I think these two chapters are two of the most heart wrenching and important chapters of Genesis. God gives a son to Abraham and then God requires that Abraham give that son back to Him. What is God doing in these things?

The Promise of Isaac

With every year that passes the birth of a child to Abraham and Sarah is becoming both increasingly unlikely and increasingly miraculous. God specifically tells Sarah that their attempt to gain descendants without waiting upon the Lord’s promise to miraculously give Sarah a child was a failure. Ishmael is not the child of promise. Sarah, herself, would bear a child, even in her old age.
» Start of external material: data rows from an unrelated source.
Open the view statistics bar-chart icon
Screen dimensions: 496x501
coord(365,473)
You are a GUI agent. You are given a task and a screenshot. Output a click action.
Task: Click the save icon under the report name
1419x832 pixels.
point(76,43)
Abraham believed the Lord and circumcised the males of his household as a sign of faith in the promise of God.

The Birth of Isaac

Though it wasn’t in our reading for today, Genesis 21:1-7 records the miraculous conception and birth of Isaac, the son God had promised to Abraham and Sarah.

The Sacrifice of Isaac

Genesis 22 is such an important chapter. It can be quite confusing. Would God really command a human sacrifice? Surely not! In fact, when God establishes His law with the Israelites (the descendants of Abraham) God specifically and expressly forbids child sacrifice. So what is God doing?

Notice the number of times God says something like “your son … your only son … whom you love.” If you are familiar with the Gospel you will realize that this account isn’t about Abraham or Isaac at all. It is God telling us something about Himself:

  • God will provide. I love how Abraham so simply tells Isaac, “God will provide for himself the lamb for a burnt offering, my son.”
  • Salvation requires sacrifice. Remember that the just punishment for sin is death. The only hope to escape death is if there is a substitute. Either Isaac must die or God must provide a sacrifice in His place.
  • God the Father loves God the Son. I can’t read the words about Abraham’s only beloved son without thinking about Jesus. You probably know John 3:16: For God so loved the world, that he gave his only Son, that whoever believes in him should not perish but have eternal life.
  • On the mount of the Lord it shall be provided. It is very likely that the very mountain that Abraham and Isaac had climbed is the same mountain on which Jerusalem would be built. It was on the side of this mountain that Jesus would give His life as a sacrifice so that all who place their faith in Him would be saved.

What God is doing in His covenant promises is becoming clearer. How is it that God is going to bless all the nations of the earth through the offspring of Abraham? Many generations later, Jesus would be born as a Jew, a descendant of Abraham, and give his life as the provision of God for the forgiveness of sin.